Top of Passage

Hippocrates

Εξώφυλλο
John Hopkins University Press, 1999 - 520 σελίδες
Hippocrates, considered for more than two thousand years the father of medicine, came over time to be credited with a life of mythic proportions and an enormous body of work. Hippocrates' pronouncements on health, disease, and prognosis went unchallenged in the Western world until scientific advances in the nineteenth and twentieth centuries made many of his ideas obsolete. And yet medical students in the United States and Europe still recite the Hippocratic oath upon completion of their studies. In view of Hippocrates' exceptional importance in the history of medicine, it may seem surprising that our knowledge of this fifth century b.c. Greek physician should be so incomplete.

Bottom of Passage
Top of Information given

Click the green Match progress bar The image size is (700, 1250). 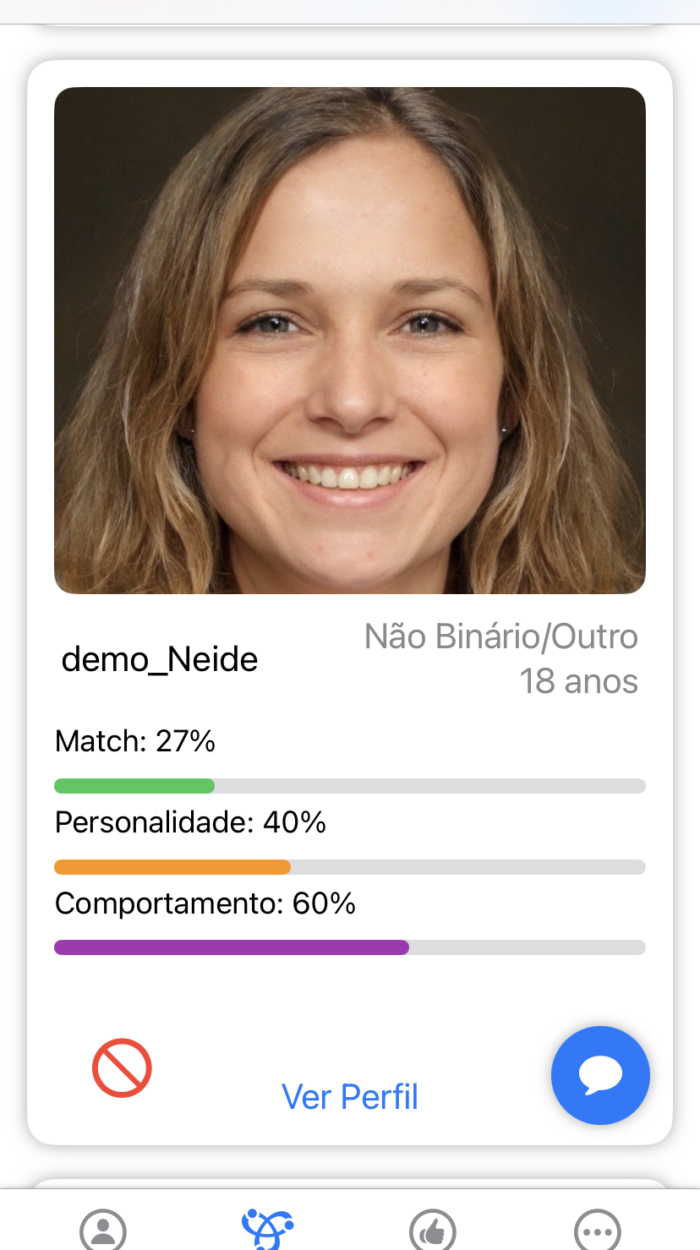tap(134, 786)
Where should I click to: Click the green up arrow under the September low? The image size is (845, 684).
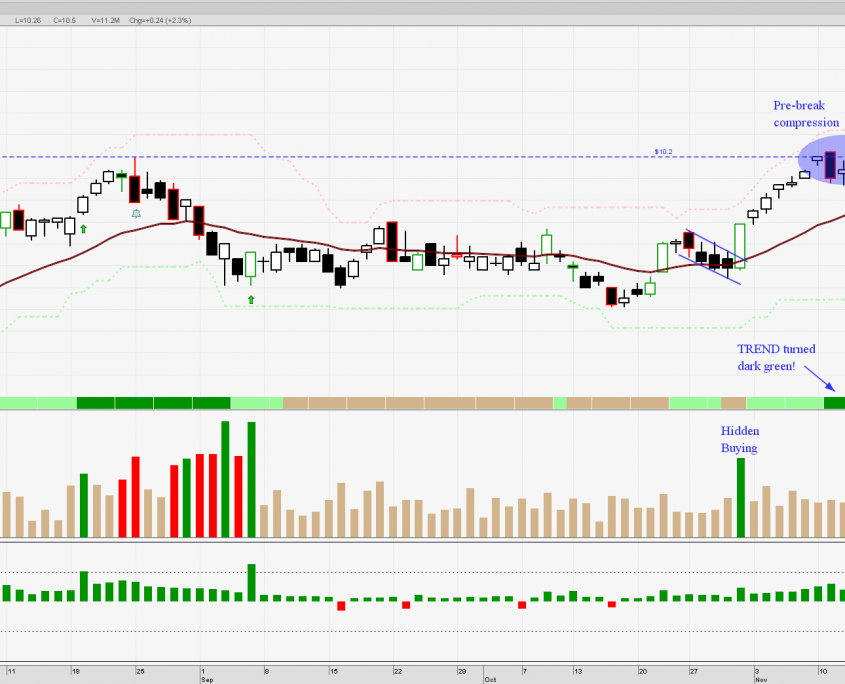pyautogui.click(x=251, y=299)
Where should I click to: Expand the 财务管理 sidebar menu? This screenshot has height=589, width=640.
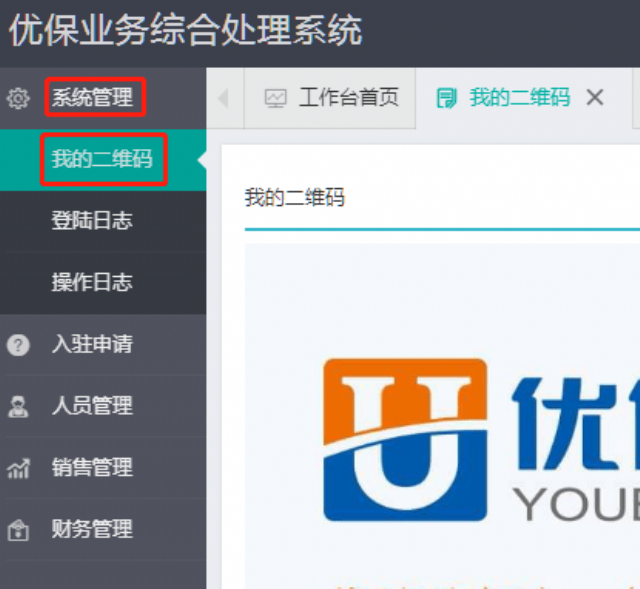pyautogui.click(x=92, y=530)
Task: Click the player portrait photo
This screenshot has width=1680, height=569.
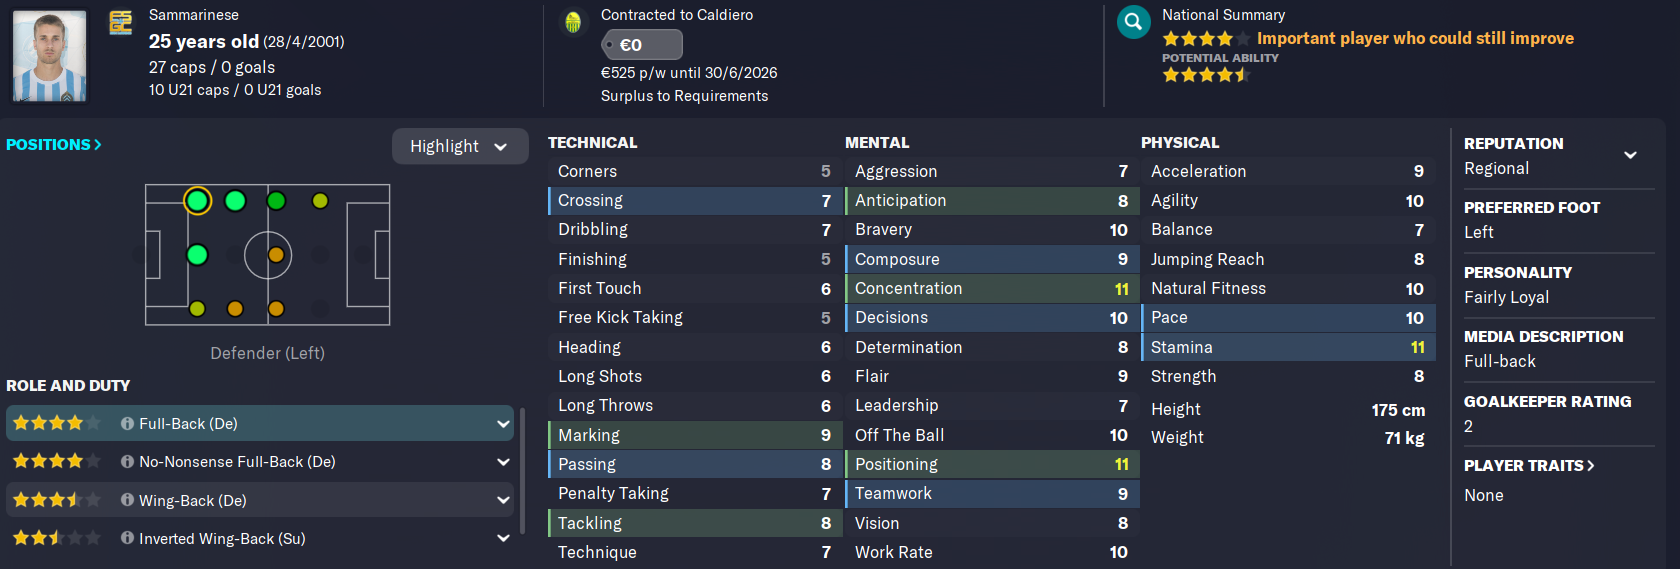Action: [49, 56]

Bottom of Information given

What the task asks:
How would the description of the book on Hippocrates go on after its final sentence? Continue it from that point.

Result for this task:
Nonetheless, Jacques Jouanna contends that a great deal can be concluded about the life and works of Hippocrates. Published to both critical and popular acclaim in France, Hippocrates reveals a man who was not only the greatest of the ancient physicians but also a philosopher of unrecognized ability and consequence who influenced both Plato and Aristotle; a historian who was the equal of Herodotus and Thucydides as a writer and superior to them in his powers of observation and analysis; and a master of tragical narrative who bears comparison with Aeschylus, Sophocles, and Euripides. Now that Hippocrates has at last emerged from the hagiographic mists of Byzantium and medieval Europe, the justice of his reputation as one of the greatest figures of antiquity can be more fully appreciated.